Work required: List each line in the entries below that contains the string "card". Case counts.

··· Records for the exercise ···

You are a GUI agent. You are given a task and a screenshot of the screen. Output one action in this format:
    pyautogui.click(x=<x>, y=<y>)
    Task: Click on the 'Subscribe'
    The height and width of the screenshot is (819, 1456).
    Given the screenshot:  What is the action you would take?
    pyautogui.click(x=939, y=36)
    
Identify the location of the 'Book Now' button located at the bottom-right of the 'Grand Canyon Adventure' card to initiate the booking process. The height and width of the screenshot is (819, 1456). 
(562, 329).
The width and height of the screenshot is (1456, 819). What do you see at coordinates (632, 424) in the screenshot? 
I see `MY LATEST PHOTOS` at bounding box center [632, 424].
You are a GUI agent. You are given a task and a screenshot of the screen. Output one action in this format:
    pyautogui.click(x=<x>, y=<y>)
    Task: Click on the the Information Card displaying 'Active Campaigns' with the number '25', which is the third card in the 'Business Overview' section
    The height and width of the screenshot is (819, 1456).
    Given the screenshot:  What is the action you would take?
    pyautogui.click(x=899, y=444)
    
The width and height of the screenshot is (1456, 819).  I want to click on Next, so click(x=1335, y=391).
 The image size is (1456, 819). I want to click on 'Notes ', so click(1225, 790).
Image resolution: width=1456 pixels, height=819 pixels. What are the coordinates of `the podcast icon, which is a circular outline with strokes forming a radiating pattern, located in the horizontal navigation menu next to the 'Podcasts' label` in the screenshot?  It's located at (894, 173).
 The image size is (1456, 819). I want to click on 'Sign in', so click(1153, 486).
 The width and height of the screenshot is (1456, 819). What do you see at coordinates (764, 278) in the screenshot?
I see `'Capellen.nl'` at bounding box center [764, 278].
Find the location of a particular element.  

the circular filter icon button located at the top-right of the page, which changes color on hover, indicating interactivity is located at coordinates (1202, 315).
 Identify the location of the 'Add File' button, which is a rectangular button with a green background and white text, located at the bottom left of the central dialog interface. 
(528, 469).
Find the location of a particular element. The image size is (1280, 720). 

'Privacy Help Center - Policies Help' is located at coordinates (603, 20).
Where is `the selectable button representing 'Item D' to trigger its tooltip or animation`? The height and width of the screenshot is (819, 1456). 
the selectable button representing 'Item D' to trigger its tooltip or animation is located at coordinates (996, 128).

···

Answer for this exercise:
Identify the location of the 'Book Now' button located at the bottom-right of the 'Grand Canyon Adventure' card to initiate the booking process. The height and width of the screenshot is (819, 1456). 
    Task: Click on the the Information Card displaying 'Active Campaigns' with the number '25', which is the third card in the 'Business Overview' section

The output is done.